Diploma aprovado
Foi aprovado, em votação final global na Assembleia da República, no passado dia 12 de dezembro de 2025, o Regime do Lobby (Regime da Representação Legítima de Interesses) – o primeiro enquadramento nacional, estruturado e vinculativo, especificamente dirigido à atividade de representação de interesses junto de entidades públicas.
Enquadramento e objetivo do novo regime
O diploma parte de uma premissa central: a representação de interesses é, em si mesma, uma prática legítima numa sociedade democrática, mas deve ser exercida com transparência, integridade e rastreabilidade, prevenindo opacidade, conflitos de interesses e influência indevida na formação da decisão pública.
Nesse sentido, o regime procura criar um quadro uniforme de regras aplicável às interações entre atores privados e decisores públicos, especialmente quando estejam em causa:
– Elaboração de políticas públicas;
– Iniciativas legislativas e regulamentares;
– Decisões e procedimentos administrativos com impacto relevante.
Conceito e âmbito: o que passa a estar regulado
A lei adota uma definição legal de “representação legítima de interesses” que abrange contactos diretos ou indiretos com titulares de cargos públicos e de altos cargos públicos, sempre que o objetivo seja influenciar processos decisórios públicos (em sentido amplo), incluindo a produção normativa e a definição/execução de políticas públicas.
Na prática, o regime desloca o foco do “lobby” enquanto rótulo para a atividade concreta de influência e para as respetivas condições de licitude: quem intervém, em nome de quem, com que finalidade e por que meios.
Registo de Transparência: inscrição obrigatória e natureza pública
Um dos eixos do novo modelo é a criação de um Registo de Transparência da Representação de Interesses, de acesso público e de inscrição obrigatória para pessoas singulares e coletivas que exerçam esta atividade.

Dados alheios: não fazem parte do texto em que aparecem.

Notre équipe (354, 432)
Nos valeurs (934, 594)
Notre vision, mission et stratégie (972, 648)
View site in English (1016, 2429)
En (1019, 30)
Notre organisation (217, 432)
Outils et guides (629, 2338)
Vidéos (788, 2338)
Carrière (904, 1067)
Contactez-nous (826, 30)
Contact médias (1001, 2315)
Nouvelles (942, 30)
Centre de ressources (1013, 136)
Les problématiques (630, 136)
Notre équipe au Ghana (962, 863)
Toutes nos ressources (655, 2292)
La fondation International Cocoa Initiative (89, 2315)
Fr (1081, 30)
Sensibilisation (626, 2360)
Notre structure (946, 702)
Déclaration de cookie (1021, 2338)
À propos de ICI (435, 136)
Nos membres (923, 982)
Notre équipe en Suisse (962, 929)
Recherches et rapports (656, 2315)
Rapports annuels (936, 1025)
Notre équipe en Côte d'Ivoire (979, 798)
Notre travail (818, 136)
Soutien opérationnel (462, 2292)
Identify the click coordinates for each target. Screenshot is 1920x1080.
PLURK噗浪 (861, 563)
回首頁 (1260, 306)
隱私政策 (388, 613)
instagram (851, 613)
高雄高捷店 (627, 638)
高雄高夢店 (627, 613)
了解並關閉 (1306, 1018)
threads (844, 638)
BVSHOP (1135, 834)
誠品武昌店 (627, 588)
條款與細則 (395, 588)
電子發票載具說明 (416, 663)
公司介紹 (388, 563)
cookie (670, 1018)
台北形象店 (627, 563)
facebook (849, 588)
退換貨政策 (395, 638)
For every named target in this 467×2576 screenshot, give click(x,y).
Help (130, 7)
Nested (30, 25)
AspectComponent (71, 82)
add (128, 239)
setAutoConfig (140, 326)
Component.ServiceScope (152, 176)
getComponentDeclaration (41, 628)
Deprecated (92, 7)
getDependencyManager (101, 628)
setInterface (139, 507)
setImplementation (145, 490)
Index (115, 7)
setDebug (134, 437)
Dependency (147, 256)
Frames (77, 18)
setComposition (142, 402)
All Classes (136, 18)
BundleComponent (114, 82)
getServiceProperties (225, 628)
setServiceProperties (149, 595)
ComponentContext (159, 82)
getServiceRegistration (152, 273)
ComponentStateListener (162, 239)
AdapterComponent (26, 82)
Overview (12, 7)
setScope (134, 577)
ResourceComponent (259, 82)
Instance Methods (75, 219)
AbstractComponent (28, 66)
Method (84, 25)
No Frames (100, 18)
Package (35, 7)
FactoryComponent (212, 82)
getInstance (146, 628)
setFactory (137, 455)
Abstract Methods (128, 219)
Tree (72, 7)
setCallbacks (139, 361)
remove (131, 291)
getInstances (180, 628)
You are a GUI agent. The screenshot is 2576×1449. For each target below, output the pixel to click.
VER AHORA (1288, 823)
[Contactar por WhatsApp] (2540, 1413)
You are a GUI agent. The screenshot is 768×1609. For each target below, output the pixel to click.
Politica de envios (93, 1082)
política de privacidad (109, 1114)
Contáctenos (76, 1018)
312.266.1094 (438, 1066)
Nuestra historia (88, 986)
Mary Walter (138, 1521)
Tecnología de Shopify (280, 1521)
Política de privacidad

Do registo deverá constar informação que permita identificar, de forma atualizada, designadamente:
– Quem atua como representante de interesses;
– Que interesses/entidades são representados;
– Que tipos de atividades são desenvolvidas no âmbito dessa representação.
A gestão, a instrução de procedimentos (inscrição/cancelamento) e a aplicação de sanções associadas ao registo ficarão a cargo de um órgão de gestão a definir pela Assembleia da República em diploma próprio.
Enquanto esse modelo de gestão e a plataforma não estiverem plenamente operacionalizados, está previsto um acompanhamento institucional da implementação, com auscultação de interessados.
Código de Conduta: deveres de atuação e parâmetros éticos
O regime prevê a existência de um Código de Conduta aplicável aos agentes que exerçam a representação de interesses, densificando princípios e deveres como:
– Transparência e veracidade da informação prestada;
– Lealdade e correção na interação com decisores públicos;
– Respeito por limites e formas de atuação, evitando práticas suscetíveis de comprometer a integridade do processo decisório.
Este instrumento terá um papel relevante para clarificar padrões de comportamento e servir de referência em sede de fiscalização e eventual responsabilidade contraordenacional/administrativa.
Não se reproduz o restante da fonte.